Non-normative variant with inflection

ex.: “fálahas” is a non-normative variant of the lemma “fáláhas”, and it inflects. The normative form on the left side, and so the lemma in the analysis will be a normative form and can be found e.g. in the dictionary.

fáláhas:fáláhass JOHTOLAT ;
fáláhas+Err/Orth:fálahass JOHTOLAT ;

The descriptive FST will inflect both fálahas and fáláhas, but the line with the tag Err/Orth is removed from the normative analyser/generator during the compilation prosess.

fáláhasat	fáláhas+N+Pl+Nom

fálahasat	fáláhas+Err/Orth+N+Pl+Nom

The normative analyser:

fáláhasat	fáláhas+N+Pl+Nom

fálahasat	fálahasat	+?

Non-normative variant without inflection (hard coding)

ex.: “fálahas” is a non-normative variant of the form “fáláhas”, and it does not inflect, and therefore it does not get a continuation lexicon with inflection for nouns.

The normative form on the left side, and so the lemma in the analysis will be a normative form and can be found e.g. in the dictionary.

fáláhas:fáláhass JOHTOLAT ;
fáláhas+N+Sg+Nom+Err/Orth:fálahas ENDLEX ;

The word itself is non-normative: Err/Lex

Ex. brillefutterála which is a slightly adapated loanword from Norwegian to North Saami. The normative word is čalbmelássaskuohppu

brillefutterála+Err/Lex:brille#futterál SOSIAL

The descriptive FST will inflect brillefutterála, but the line with the tag Err/Lex is removed from the normative analyser/generator during the compilation prosess.

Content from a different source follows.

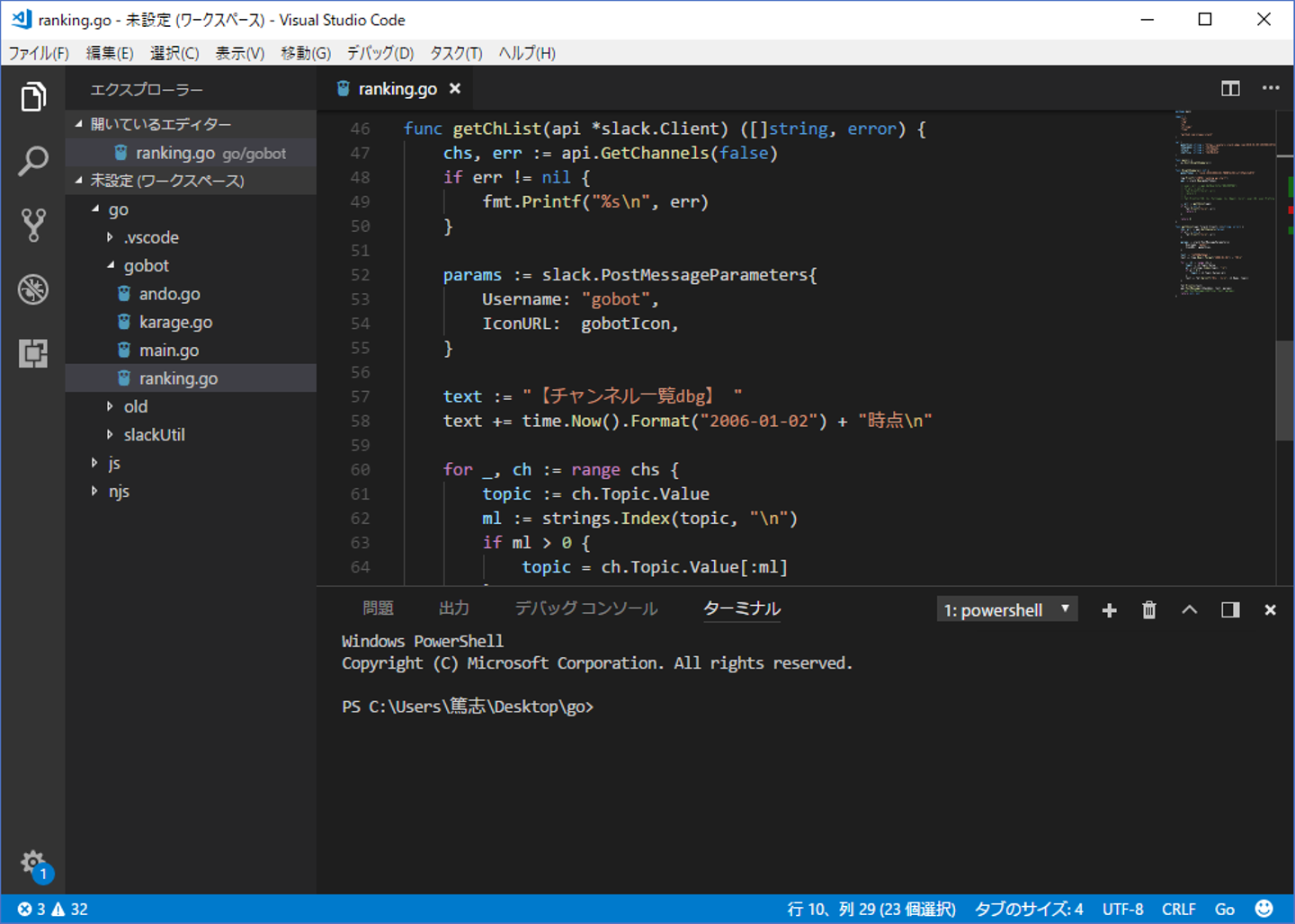Open the Debug view icon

brillefutterálat	brillefutterála+N+Pl+Nom

The normative analyser:

brillefutterálat	brillefutterálat	+?

Lexical homonymi: how to identify the correct lemma e.g. in a dictionary

Two lemmas, which base forms are homonyms, have different paradigms and semantics.

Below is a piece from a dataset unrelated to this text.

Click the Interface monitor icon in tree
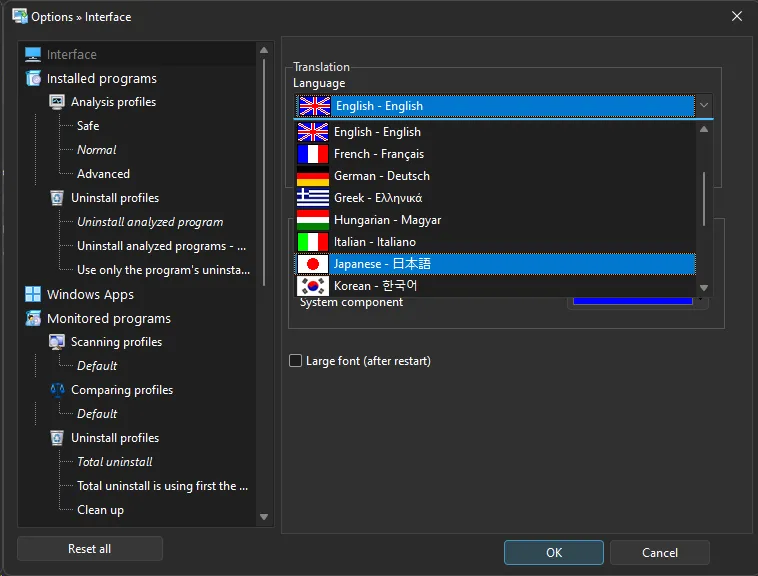The height and width of the screenshot is (576, 758). [33, 54]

The lemmas belong to different stem-categories: Add morphogical tags

Example from North Saami. G3 tag for Grade 3 for consonantgradation with geminate in lemma, e.g. ss:

beassi:beassi BEARRI "reir" ;
beassi+G3:beas'si AIGI "never" ;


beassi	beassi+N+G3+Sg+Nom
beassi	beassi+N+G3+Sg+Acc
beassi	beassi+N+G3+Sg+Gen
beassi	beassi+N+Sg+Nom

beasi	beassi+N+Sg+Gen
beasi	beassi+N+Sg+Acc

Example from North Saami. NomAg tag for derivation Nomen Agent

vuovdi+NomAg:vuovdi ACTOR "salesman" ;
vuovdi:vuov'di AIGI "forest" ;


vuovdi	vuovdi+N+NomAg+Sg+Nom
vuovdi	vuovdi+N+NomAg+Sg+Acc
vuovdi	vuovdi+N+NomAg+Sg+Gen
vuovdi	vuovdi+N+Sg+Nom

vuovddi	vuovdi+N+Sg+Gen
vuovddi	vuovdi+N+Sg+Acc

There is no reason for adding morphogical tags: Add homonymi tags

Example from South Saami:

govledh+Hom1:govl TJOEHPEDH_TV "höra" ;
govledh+Hom2:govl VÅÅJNEDH "höras" ;


gåvla	govledh+Hom1+V+TV+Ind+Prs+Sg3

govloe	govledh+Hom2+V+IV+Ind+Prs+Sg3

Orthograpic variants of the same lemma: tags v1, v2…

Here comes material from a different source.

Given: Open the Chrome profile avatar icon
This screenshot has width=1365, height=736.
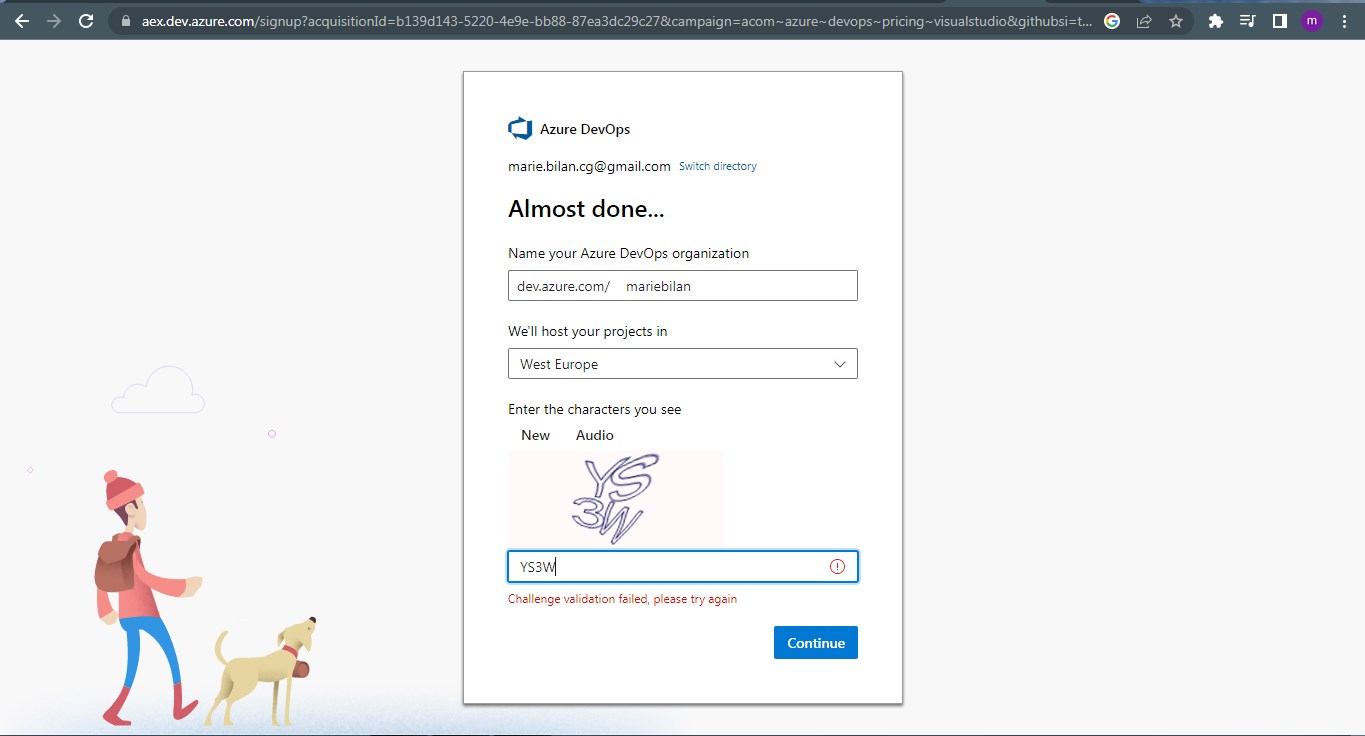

Orthograpic variants of the same lemma, for base form and at least parts of the inflection paradigm, should be under the same lemma. But we can add a variants tag as a help to recognize the correct base form for the paradigm.

Example from North Saami.

mandáhta+v2:mandáhtta GOAHTI-A ;
mandáhta+v1:mandáhta STAHTA ;

If the base forms are identical, but there are variants in the inflection, we don’t use these tags.